Locusts are now our beef
Study subject
Twine surveyed several hundred families in the rural northeast of South Africa, where about one in four people are HIV positive. The team compared intact families to those who had lost an adult, and those that had suffered a death specifically due to AIDS.

There was a strong correlation between adult mortality and the use of wood as an energy source. Bereaved families were also more likely to collect and eat edible herbs or insects. "Locusts are now our beef," one family-member told the team.

Natural loss

Speaking at the annual meeting of the Society for Conservation Biology in Port Elizabeth, South Africa, conservationists from many nations shared information about how AIDS affects the natural world.
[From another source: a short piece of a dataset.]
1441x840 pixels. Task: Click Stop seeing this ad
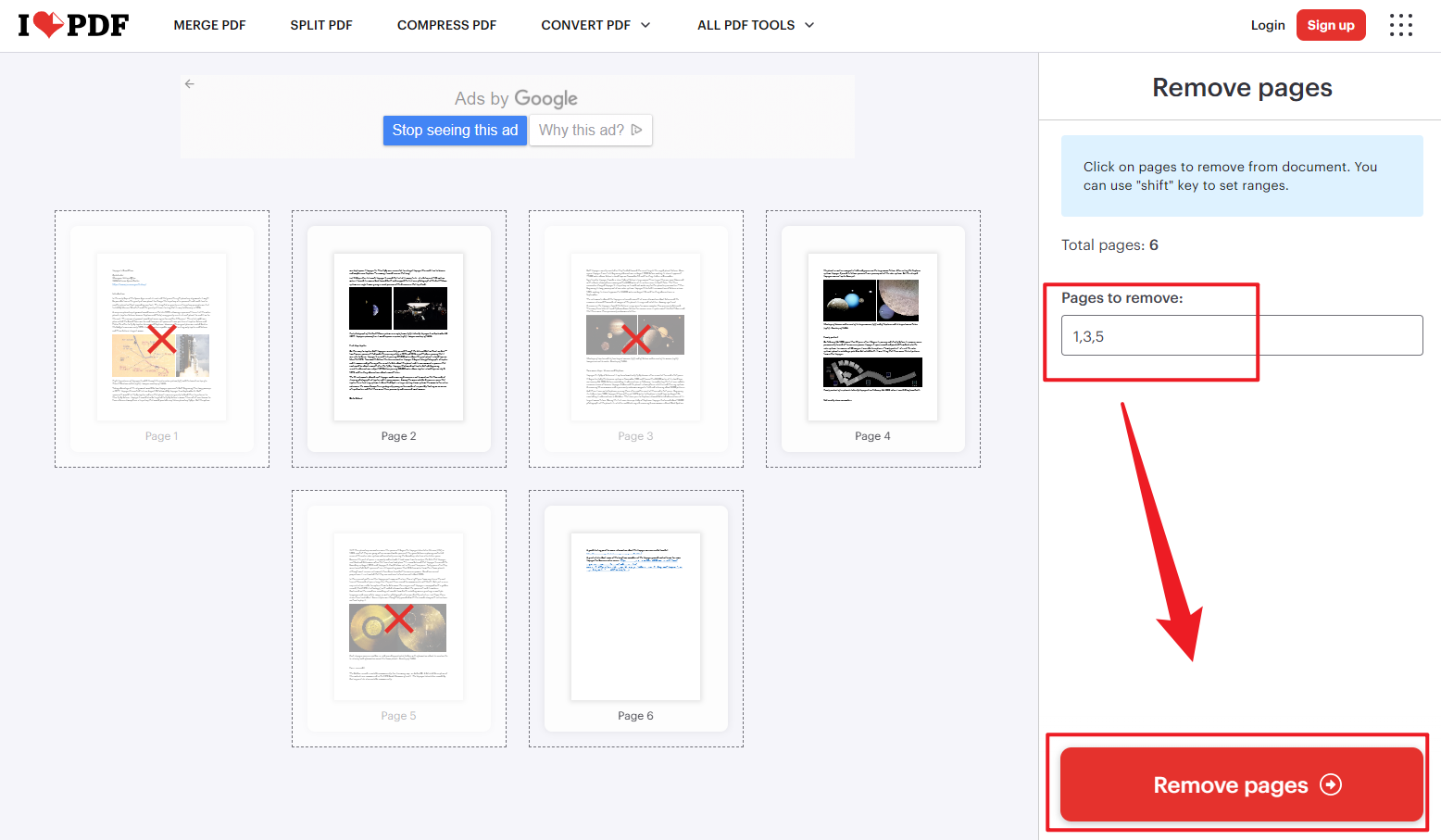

"Within my organization we lost ten staff members from 1995 to 2006," said Daulos D. C. Mauambeta, executive director of the Wildlife and Environmental Society of Malawi in Limbe. "If you go to most of the offices you see files marked 'deceased'." The parks of Malawi are losing about 2% of their personnel each year, he says. His organization is working on developing industry and promoting alternative coffin materials, such as bamboo and reeds.

The news seems grim, but Twine sees a silver lining. "This lends weight to an already increasing call to conserve common-property resources," he says. If those touched by AIDS must turn to the land to sustain themselves, it increases the pressure to ensure that the land is healthy.